Wyatt Cenac on Jerry Minor’s “Michael Winslow” bit
I don’t know if I would steal it. It’s one of my favorite jokes, though. There’s a comedian named Jerry Minor, and it’s not a stand-up joke. Jerry would do this thing onstage and he rarely would do it. He would come out and he would be introduced as Michael Winslow from the Police Academy movies. And so then he would say, “Hi, I’m Michael Winslow from the Police Academy movies, but I’m not here to talk to you about comedy today. I’m here to talk to you about something very serious. There was a man in Jasper, Texas, who was killed because of the color of his skin.” And he gets very serious and he starts to talk about it and he’s just like, “It’s horrible in this day and age that racists still exist and that they thought it was a good idea to just get in their truck [starts making sound of a truck].” And then he continues to tell the story doing sound effects, and every time the audience laughs, he gets mad and he’s like, “A man died! Stop it!” and then he gets back into the story. The first time I ever heard him do it, I was rolling on the floor. It was, to me, the perfect joke by being both pointed and talking about something that was truly uncomfortable but also exists and that people are kind of happy to just take and put in the back of their minds, and he’s bringing it to the front where you can’t ignore it, but then also making it so silly and ridiculous. It was such a great joke.

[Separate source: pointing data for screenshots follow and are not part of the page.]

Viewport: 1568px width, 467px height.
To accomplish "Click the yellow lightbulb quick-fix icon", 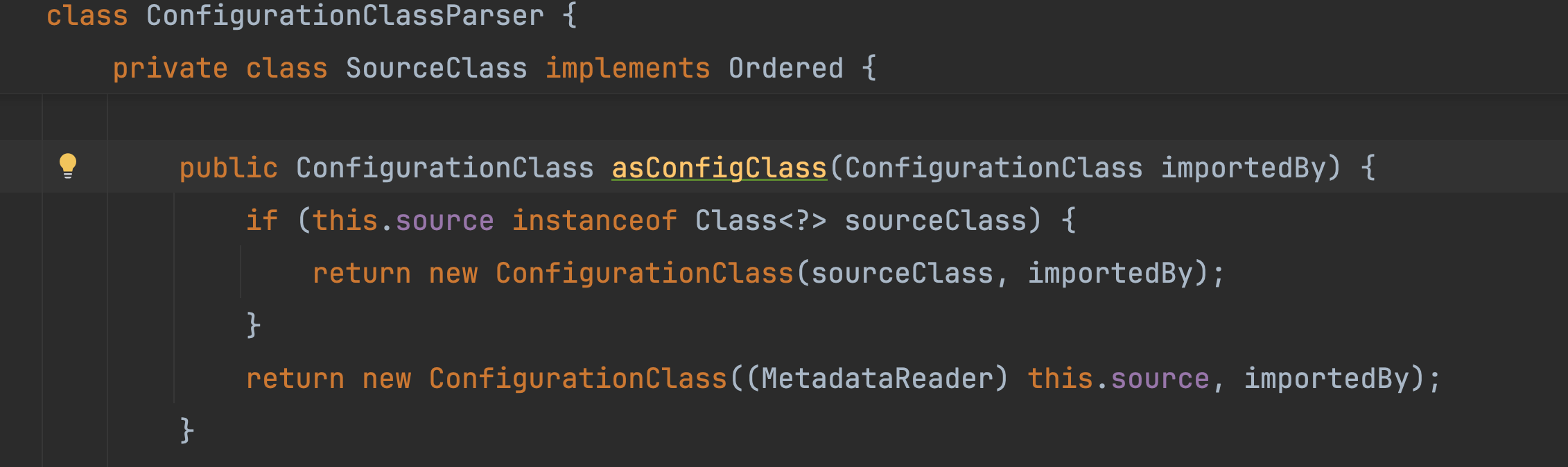I will tap(68, 166).
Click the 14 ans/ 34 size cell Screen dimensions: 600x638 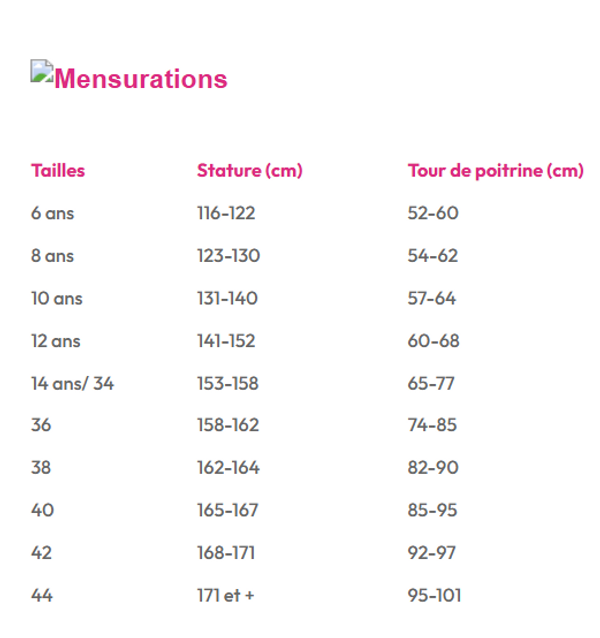coord(72,383)
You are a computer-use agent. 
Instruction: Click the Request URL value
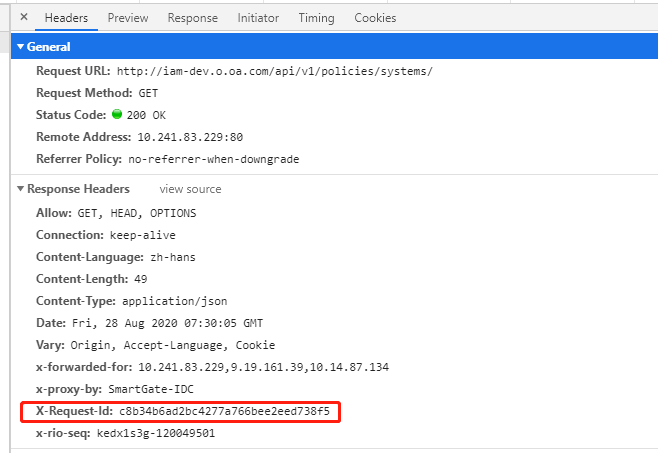point(275,71)
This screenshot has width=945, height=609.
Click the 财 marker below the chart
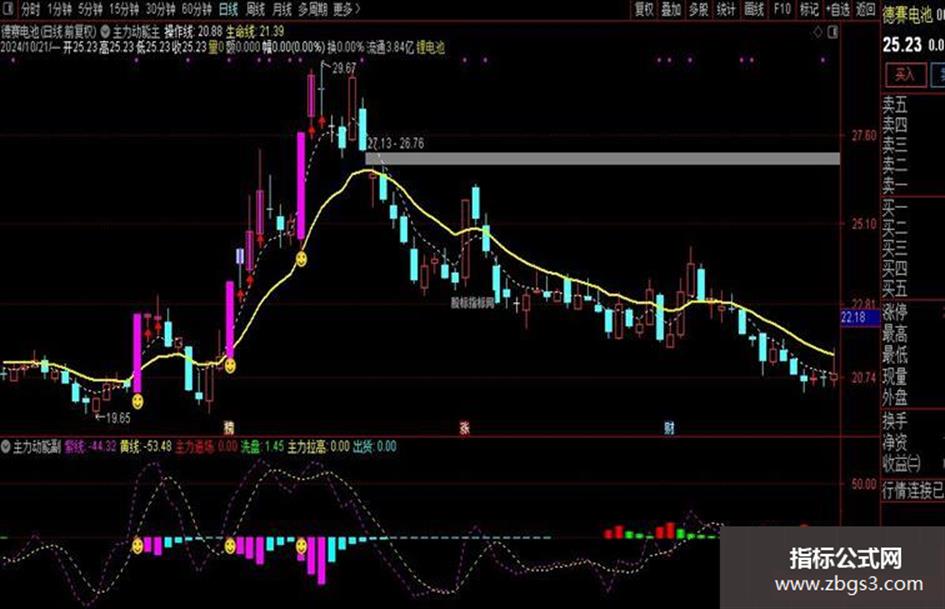(669, 428)
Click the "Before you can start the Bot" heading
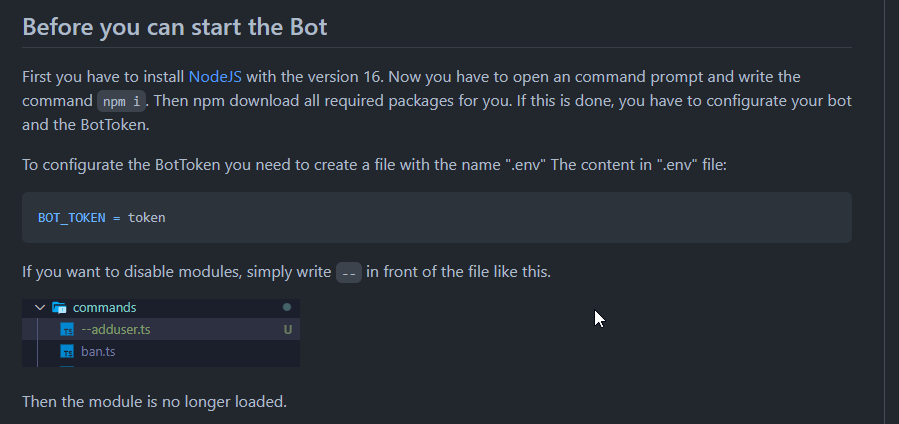This screenshot has width=899, height=424. pyautogui.click(x=175, y=27)
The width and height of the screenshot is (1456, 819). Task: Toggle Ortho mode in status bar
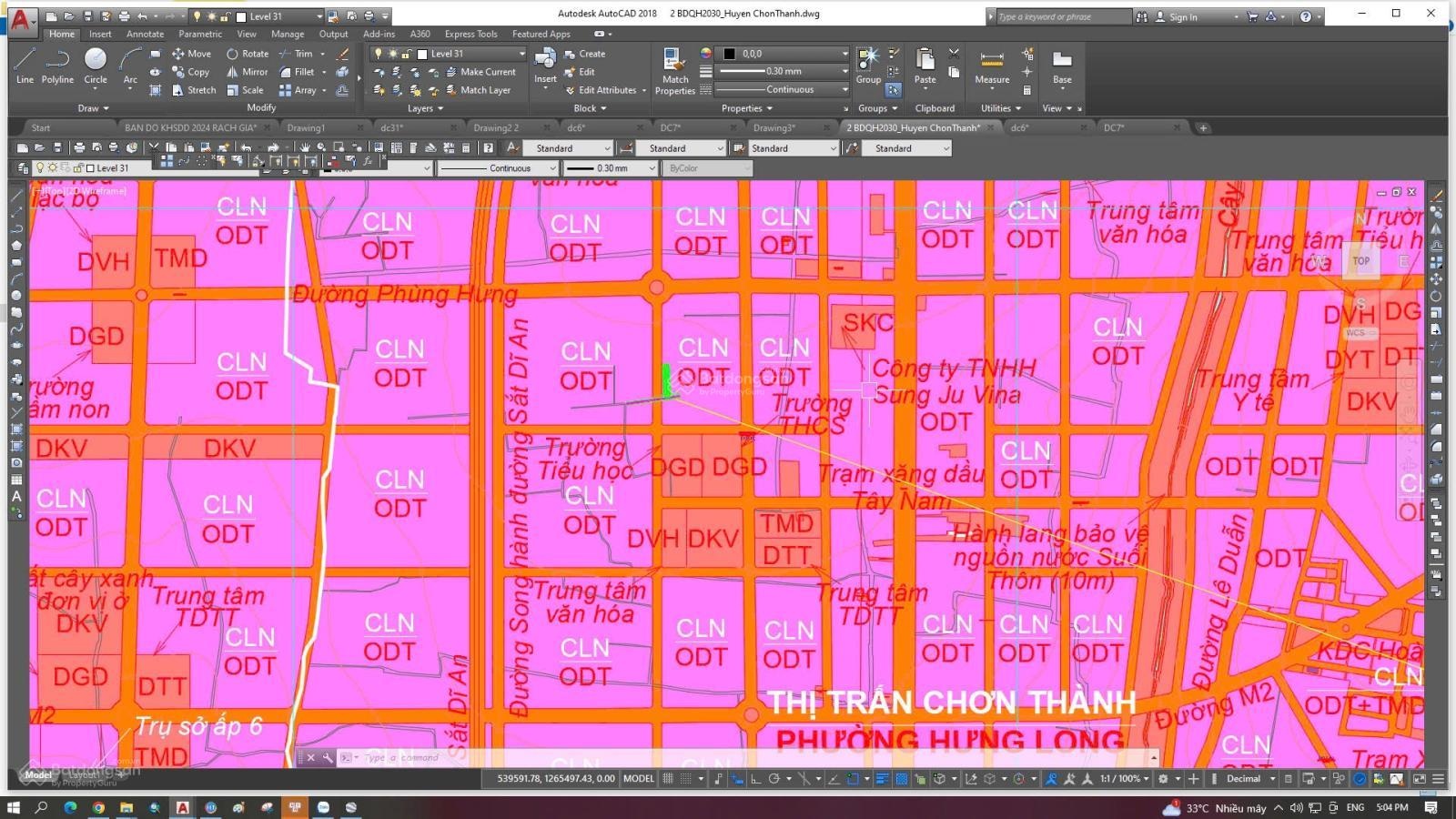[x=755, y=779]
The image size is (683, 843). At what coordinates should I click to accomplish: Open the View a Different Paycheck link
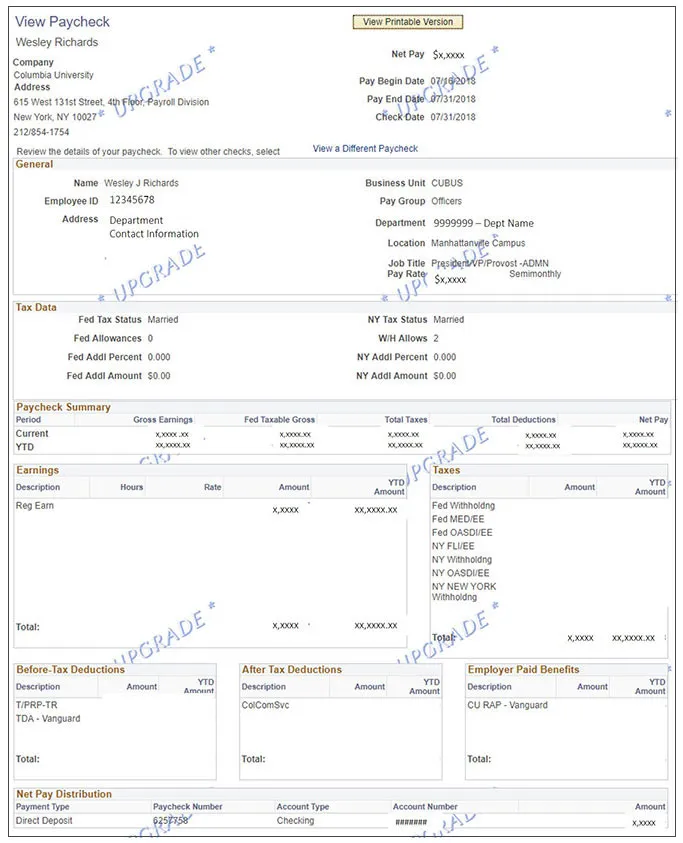[365, 148]
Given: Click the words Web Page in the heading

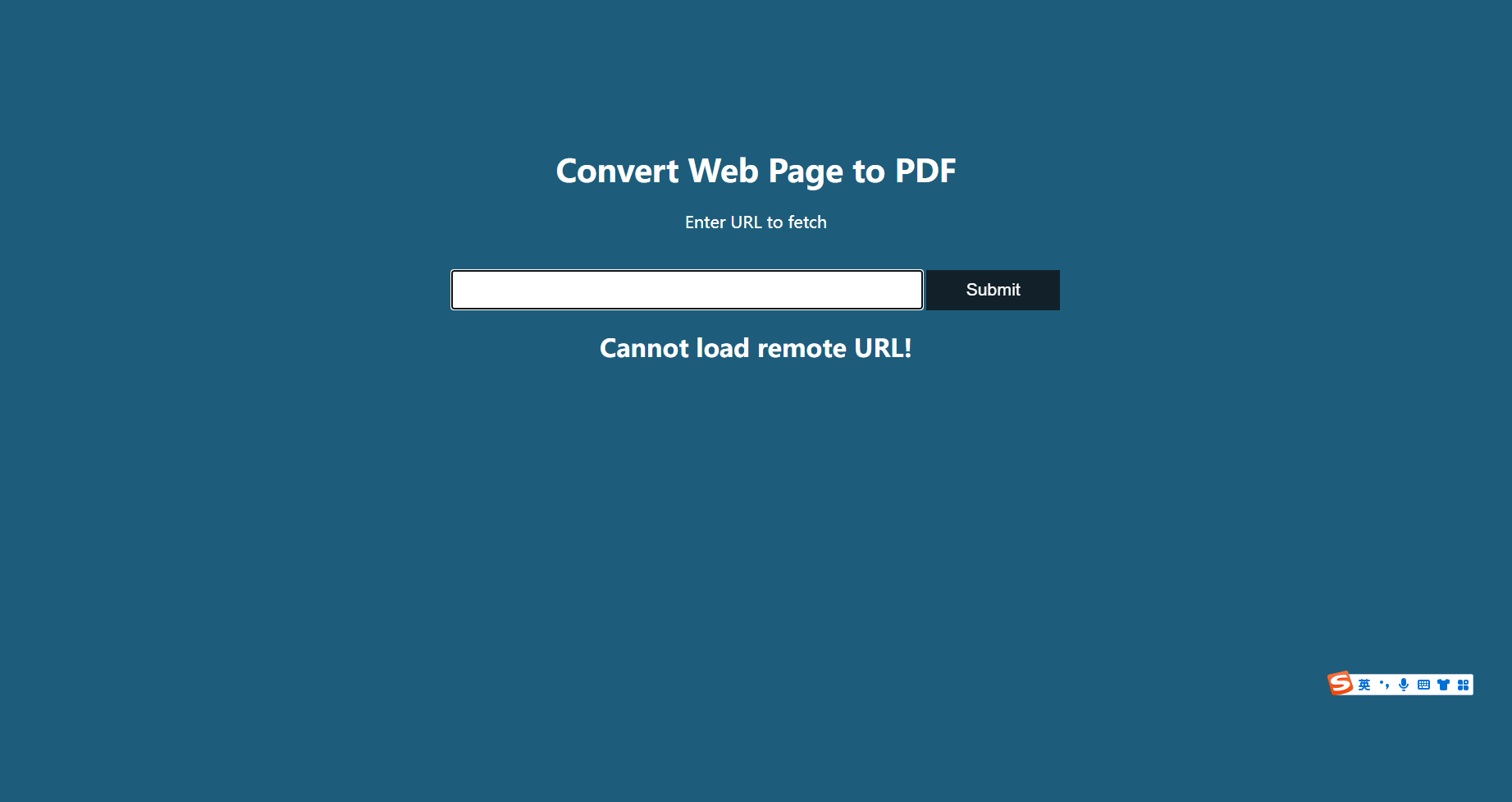Looking at the screenshot, I should pyautogui.click(x=765, y=171).
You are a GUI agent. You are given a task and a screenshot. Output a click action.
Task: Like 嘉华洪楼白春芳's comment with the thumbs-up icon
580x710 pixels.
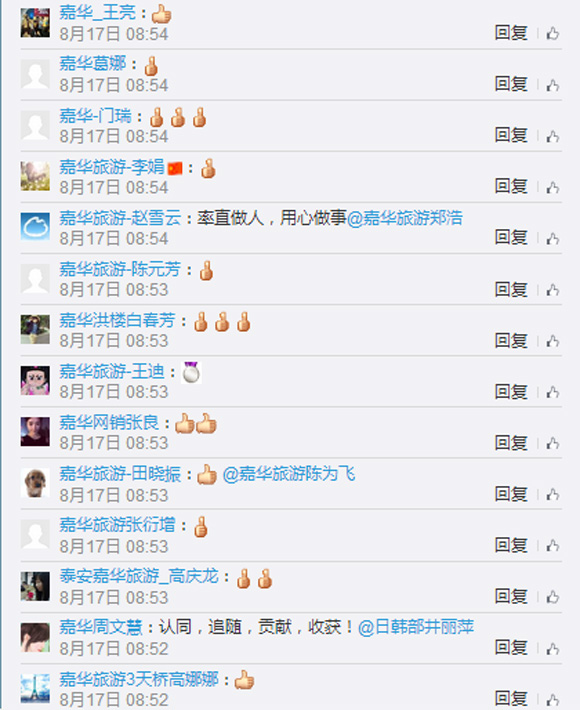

Roy Wood Jr. on George Carlin’s “A Place for My Stuff”
George Carlin, “A Place for My Stuff.” That is one of the most masterful, in-depth jokes. He just breaks down how a house is just a place for your stuff, and then a suitcase is a smaller place for your stuff, and then a dresser, and then you get on an airplane — the layers. You sit back and look at it and you go, “Damn, he’s right. We’ve just got a lot of shit we don’t really need.” And it’s a joke that is timeless in the sense that you can play that for someone right now, not tell them that this guy died years ago, and they would go, “Oh, that’s funny. Where can I go see him?” That joke still stands up.
Naomi Ekperigin on Chris Rock’s early work
I don’t have a specific one but if I could take a Chris Rock joke from Never Scared or Bring the Pain, I would. There is so much of that where I am like, That is brilliant.
John Mulaney on Joe Zimmerman’s “Andrew Jackson” joke
I would hook, line, and sinker steal this bit from a comedian named Joe Zimmerman about Andrew Jackson, where he just takes you through true facts of Andrew Jackson’s life and then has the best jokes about them. I’ve listened to it on YouTube like a hundred times. I have fantasies sometimes about doing it. I’ll be on the treadmill and I’ll be thinking about it being my joke. I wish it was mine so bad. I just love it. I was like, Oh, that’s so funny to take an audience through real facts about Andrew Jackson, who’s on no one’s mind, and then Joe Zimmerman brings him up and he tells you real things he did and has jokes off of them that are great, and it destroys. That is my absolute grand envy. I want that joke so bad.